+++ Excerpted passage
It's been a long time coming. First seen in a second-hand bookshop some years ago, I snatched it away from my closest friend, who had also seen it and was beginning to get the same look in his eye that Gollum would get in a branch of H. Samuel.
A big fan of Chomsky and Herman's Manufacturing Consent, I knew of the book's existence of course. And now I could have it, my precious!
So it lay on my reading pile for several years. Often started, always abandoned for some flirty little novel that would grab my attention with its characterisation, storyline, or sometimes just powerful collections of adjectives.
I'm very glad I've finally read it, because it is fascinating. Also dense, academic and lacking in explosions. What lessons can we draw from it? Well, Seaton and Curran have some specific prescriptions for how to fix the media, which I will have to have a bit of a think about before I decide what I agree with and what I don't, because it's complicated and my brane hertz.
The key takeaway so far is a point so obvious that I'd never seen it: the press, inevitably right wing because of the capital required to launch them and their primary function of delivering audiences to advertisers, have largely escaped any form of regulation apart from fig leaves like the PCC. In the world of broadcasting however we have a huge and tangled history of regulation: what we watch and hear is far more closely interfered with than what we read. Isn't that a curious thing?
Charlie Brooker, in one of his Newswipes a while back pointed out that newspapers emphasise comment and features more and more these days, as people use the internet* for their ackshul facts. Curran and Seaton point out that this was true long before the internet came along - people used TV and radio as the predominant source of news. Papers have been in a long-term decline for decades, as is well known. Interwebicals seems to have accelerated the process somewhat; and will probably supercede them in their few remaining functions quite shortly, seeing as how blogging can provide all the ill-informed, hastily written and unfair comentary you could possibly want at an infinitely small fraction of the cost.
++++++
+++ Recorded data
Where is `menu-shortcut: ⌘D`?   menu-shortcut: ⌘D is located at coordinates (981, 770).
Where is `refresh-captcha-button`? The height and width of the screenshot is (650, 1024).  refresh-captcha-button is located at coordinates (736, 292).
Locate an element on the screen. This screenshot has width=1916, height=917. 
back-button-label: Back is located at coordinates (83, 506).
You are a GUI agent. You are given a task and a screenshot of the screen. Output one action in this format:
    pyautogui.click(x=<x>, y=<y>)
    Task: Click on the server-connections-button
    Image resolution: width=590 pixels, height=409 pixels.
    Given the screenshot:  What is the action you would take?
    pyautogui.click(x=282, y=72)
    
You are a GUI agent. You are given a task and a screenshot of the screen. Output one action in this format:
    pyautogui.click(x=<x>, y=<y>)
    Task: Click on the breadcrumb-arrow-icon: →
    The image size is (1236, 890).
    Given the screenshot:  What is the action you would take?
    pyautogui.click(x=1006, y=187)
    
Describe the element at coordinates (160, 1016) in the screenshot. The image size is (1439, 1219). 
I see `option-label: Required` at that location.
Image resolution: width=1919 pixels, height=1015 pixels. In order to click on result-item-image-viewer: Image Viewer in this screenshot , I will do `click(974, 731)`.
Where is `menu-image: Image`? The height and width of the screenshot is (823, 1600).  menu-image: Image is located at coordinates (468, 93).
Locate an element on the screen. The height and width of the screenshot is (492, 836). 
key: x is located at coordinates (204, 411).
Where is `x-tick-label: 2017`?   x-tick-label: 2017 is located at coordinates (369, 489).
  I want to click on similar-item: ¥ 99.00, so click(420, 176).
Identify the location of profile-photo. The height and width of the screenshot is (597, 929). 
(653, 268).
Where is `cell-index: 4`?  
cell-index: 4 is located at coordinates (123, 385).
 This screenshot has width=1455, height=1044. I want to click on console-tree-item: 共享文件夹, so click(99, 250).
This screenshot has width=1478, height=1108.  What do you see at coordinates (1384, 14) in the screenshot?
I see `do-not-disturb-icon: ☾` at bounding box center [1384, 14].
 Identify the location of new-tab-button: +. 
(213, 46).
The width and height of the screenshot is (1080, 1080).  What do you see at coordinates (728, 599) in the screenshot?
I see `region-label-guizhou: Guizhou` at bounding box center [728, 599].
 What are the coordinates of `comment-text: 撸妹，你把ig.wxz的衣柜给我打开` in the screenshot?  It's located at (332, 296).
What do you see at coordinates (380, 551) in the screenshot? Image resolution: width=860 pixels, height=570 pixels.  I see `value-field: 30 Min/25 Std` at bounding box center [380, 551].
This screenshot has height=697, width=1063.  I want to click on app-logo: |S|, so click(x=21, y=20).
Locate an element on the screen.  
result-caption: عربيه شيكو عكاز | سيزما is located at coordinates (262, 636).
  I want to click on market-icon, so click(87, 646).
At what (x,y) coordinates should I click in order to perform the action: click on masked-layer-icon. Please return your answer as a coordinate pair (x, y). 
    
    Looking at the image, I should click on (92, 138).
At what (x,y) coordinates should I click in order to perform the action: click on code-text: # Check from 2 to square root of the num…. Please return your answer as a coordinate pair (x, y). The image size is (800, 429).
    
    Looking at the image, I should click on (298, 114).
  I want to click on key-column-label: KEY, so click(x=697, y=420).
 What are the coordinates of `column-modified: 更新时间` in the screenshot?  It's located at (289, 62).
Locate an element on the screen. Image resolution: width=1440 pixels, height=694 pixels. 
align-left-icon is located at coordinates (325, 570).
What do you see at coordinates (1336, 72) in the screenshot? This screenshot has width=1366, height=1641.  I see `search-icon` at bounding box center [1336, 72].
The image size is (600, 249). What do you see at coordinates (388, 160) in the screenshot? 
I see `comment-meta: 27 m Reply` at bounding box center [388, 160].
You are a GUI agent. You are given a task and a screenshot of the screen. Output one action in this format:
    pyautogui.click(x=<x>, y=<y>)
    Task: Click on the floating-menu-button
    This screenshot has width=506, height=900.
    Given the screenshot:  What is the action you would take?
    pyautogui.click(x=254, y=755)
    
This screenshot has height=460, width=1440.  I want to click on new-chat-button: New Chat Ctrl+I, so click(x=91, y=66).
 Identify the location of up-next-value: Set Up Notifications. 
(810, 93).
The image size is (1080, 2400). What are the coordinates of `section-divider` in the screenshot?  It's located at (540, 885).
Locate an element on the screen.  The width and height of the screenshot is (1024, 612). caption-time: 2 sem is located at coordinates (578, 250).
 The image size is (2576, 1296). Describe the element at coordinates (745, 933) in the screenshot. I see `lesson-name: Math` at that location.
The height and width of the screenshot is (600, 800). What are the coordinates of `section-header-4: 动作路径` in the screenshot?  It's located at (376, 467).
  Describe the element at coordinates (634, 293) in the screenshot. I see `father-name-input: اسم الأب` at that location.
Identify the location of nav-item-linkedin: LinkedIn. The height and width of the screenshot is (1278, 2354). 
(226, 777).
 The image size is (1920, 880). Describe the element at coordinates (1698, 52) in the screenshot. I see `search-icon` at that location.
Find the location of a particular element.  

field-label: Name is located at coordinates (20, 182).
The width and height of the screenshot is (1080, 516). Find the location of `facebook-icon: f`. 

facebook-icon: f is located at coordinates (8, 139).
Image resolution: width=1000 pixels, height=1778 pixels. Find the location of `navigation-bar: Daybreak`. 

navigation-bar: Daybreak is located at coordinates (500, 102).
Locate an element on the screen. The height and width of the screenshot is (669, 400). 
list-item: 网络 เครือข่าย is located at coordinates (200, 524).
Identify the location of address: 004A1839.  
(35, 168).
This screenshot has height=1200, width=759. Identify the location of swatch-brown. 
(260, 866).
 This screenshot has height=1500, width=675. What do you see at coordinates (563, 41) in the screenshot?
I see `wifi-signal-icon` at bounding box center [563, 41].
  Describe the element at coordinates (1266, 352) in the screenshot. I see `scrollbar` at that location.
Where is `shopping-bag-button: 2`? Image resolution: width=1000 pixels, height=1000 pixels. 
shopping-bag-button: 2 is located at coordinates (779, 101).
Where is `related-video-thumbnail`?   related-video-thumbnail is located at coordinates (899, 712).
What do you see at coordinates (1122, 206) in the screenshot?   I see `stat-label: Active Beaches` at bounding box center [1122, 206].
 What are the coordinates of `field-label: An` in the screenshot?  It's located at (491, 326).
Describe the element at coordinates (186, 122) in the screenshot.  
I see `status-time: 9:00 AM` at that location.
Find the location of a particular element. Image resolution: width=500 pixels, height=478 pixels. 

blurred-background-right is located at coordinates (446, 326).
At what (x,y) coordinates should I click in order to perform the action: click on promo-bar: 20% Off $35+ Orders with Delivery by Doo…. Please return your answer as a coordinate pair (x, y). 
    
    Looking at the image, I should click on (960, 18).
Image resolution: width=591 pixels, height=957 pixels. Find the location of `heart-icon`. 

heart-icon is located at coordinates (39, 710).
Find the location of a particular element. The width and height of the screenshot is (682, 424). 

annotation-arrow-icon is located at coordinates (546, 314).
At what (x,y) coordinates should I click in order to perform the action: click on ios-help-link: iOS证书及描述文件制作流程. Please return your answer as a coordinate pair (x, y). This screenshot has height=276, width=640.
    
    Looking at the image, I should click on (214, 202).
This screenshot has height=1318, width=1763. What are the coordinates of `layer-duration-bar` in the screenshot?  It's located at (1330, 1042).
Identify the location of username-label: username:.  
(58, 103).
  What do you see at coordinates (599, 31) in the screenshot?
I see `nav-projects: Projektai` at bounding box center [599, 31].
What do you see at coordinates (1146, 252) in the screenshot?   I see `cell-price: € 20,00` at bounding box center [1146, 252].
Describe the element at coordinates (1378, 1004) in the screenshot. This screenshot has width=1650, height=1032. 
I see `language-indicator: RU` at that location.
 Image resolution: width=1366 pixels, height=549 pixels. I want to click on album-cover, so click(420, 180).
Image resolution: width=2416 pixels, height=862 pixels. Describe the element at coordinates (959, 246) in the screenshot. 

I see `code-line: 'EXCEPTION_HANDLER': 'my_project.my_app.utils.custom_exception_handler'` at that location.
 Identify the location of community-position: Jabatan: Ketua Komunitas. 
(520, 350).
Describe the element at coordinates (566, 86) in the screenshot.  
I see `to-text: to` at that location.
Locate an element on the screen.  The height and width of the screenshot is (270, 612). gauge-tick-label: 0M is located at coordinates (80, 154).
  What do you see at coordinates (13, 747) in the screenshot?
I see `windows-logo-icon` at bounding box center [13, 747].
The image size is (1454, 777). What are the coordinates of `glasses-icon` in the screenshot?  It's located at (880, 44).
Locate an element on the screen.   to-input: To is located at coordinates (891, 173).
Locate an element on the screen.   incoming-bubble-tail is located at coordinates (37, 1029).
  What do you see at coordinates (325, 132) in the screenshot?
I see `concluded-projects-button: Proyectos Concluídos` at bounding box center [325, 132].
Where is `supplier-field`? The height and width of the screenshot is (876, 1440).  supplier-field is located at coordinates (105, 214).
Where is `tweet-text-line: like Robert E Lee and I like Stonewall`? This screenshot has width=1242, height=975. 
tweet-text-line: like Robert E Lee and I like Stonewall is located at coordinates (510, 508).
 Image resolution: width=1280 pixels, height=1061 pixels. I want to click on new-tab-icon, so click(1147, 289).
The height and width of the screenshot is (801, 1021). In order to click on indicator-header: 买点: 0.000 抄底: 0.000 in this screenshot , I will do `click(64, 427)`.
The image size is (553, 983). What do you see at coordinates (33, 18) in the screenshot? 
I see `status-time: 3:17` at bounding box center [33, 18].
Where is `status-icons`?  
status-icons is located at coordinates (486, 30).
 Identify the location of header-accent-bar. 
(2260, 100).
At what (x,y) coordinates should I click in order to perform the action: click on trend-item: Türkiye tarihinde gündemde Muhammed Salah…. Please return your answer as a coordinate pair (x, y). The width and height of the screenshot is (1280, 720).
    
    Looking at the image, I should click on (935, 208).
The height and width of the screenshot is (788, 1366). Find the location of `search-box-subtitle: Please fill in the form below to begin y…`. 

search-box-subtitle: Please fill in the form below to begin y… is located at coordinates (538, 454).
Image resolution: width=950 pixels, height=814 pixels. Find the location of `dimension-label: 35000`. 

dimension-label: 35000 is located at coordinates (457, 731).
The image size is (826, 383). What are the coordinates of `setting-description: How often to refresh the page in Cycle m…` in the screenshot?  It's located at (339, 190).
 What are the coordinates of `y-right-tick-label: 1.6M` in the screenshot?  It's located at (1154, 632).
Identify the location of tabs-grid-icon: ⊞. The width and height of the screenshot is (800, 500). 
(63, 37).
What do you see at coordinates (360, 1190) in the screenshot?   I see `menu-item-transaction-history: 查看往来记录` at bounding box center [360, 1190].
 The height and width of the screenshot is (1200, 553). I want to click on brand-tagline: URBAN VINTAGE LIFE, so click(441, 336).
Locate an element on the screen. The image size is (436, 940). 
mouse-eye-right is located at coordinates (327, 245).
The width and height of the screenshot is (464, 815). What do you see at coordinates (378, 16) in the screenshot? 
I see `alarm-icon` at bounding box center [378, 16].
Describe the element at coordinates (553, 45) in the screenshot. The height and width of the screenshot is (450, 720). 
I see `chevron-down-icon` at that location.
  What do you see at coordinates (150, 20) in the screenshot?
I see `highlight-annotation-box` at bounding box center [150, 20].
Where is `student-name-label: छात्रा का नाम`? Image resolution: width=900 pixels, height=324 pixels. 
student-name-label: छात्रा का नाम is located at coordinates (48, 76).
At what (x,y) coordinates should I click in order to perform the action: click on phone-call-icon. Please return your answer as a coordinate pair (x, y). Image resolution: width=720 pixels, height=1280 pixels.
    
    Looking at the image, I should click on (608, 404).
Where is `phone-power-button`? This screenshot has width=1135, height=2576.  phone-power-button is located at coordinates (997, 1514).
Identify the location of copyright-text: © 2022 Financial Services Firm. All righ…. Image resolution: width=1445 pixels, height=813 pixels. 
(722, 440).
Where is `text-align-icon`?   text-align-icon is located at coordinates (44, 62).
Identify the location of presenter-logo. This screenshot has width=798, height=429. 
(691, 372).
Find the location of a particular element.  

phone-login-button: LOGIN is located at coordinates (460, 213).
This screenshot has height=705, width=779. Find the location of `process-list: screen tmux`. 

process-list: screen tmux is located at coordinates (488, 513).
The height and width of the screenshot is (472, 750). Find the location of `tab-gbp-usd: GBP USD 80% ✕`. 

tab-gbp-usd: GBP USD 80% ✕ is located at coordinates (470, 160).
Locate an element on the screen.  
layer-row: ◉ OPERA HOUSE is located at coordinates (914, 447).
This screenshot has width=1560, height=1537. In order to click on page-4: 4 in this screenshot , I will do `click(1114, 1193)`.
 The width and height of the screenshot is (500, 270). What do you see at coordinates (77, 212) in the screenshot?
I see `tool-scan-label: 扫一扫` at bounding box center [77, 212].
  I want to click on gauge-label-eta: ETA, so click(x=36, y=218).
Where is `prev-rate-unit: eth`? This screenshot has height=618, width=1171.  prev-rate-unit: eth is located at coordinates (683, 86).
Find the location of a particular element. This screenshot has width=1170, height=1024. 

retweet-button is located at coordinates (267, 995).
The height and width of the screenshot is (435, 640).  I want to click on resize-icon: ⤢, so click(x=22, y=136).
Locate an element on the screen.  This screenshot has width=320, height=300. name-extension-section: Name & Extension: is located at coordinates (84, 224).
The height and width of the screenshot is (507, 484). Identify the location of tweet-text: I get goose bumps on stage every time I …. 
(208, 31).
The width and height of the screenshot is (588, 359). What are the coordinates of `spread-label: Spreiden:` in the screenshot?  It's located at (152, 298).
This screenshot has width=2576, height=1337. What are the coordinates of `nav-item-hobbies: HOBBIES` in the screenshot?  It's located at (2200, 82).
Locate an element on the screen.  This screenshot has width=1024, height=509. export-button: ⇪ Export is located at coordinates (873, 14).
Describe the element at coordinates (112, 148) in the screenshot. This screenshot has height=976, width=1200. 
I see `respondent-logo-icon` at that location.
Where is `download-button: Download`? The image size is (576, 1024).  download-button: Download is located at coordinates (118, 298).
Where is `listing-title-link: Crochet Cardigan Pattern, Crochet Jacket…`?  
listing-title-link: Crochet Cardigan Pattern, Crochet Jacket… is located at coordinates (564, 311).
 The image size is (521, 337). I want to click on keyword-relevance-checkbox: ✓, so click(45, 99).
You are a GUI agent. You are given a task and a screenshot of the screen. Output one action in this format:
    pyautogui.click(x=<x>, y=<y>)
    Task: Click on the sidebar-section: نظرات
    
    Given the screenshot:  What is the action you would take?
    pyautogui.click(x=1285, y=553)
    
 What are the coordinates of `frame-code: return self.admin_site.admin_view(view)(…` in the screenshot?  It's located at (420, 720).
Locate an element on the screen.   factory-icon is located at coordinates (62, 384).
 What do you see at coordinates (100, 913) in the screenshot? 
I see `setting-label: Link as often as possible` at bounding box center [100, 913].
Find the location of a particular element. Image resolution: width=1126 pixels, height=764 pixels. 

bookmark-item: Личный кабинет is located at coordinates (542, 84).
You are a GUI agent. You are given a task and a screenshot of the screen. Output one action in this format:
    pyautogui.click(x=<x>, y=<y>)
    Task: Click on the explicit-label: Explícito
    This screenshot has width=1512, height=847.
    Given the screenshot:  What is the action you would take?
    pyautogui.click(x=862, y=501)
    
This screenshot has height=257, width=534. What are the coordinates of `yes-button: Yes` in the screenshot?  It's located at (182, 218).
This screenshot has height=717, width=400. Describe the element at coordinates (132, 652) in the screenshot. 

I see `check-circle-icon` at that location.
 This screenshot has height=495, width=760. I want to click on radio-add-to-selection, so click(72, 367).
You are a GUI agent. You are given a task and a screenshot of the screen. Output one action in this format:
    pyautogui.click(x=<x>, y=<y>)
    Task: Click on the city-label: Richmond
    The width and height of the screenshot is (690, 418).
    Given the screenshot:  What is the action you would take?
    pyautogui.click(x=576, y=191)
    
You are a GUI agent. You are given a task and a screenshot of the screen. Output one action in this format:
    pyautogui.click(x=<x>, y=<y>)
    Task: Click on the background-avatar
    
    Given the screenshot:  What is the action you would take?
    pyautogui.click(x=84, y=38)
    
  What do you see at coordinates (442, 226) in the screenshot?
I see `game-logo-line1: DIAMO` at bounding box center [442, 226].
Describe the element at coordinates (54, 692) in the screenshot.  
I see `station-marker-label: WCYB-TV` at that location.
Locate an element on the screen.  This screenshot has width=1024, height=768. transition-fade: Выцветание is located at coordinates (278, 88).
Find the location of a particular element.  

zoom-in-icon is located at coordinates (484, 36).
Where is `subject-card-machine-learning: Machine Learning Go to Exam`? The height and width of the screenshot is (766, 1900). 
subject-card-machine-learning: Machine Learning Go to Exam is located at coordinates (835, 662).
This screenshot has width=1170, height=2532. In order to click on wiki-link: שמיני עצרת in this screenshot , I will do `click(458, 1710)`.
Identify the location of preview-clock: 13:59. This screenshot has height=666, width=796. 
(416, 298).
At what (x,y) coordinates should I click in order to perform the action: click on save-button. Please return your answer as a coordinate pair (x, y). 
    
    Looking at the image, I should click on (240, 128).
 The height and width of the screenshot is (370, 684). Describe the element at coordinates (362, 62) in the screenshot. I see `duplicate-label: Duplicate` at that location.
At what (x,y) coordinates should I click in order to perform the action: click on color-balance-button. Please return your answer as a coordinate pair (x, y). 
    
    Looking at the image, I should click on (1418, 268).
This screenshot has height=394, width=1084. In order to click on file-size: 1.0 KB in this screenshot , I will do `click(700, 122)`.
++++++
__Task statement__
Repeat the passage of the book review between "So it lay on" and "collections of adjectives.", inclusive.

__The completed task__
So it lay on my reading pile for several years. Often started, always abandoned for some flirty little novel that would grab my attention with its characterisation, storyline, or sometimes just powerful collections of adjectives.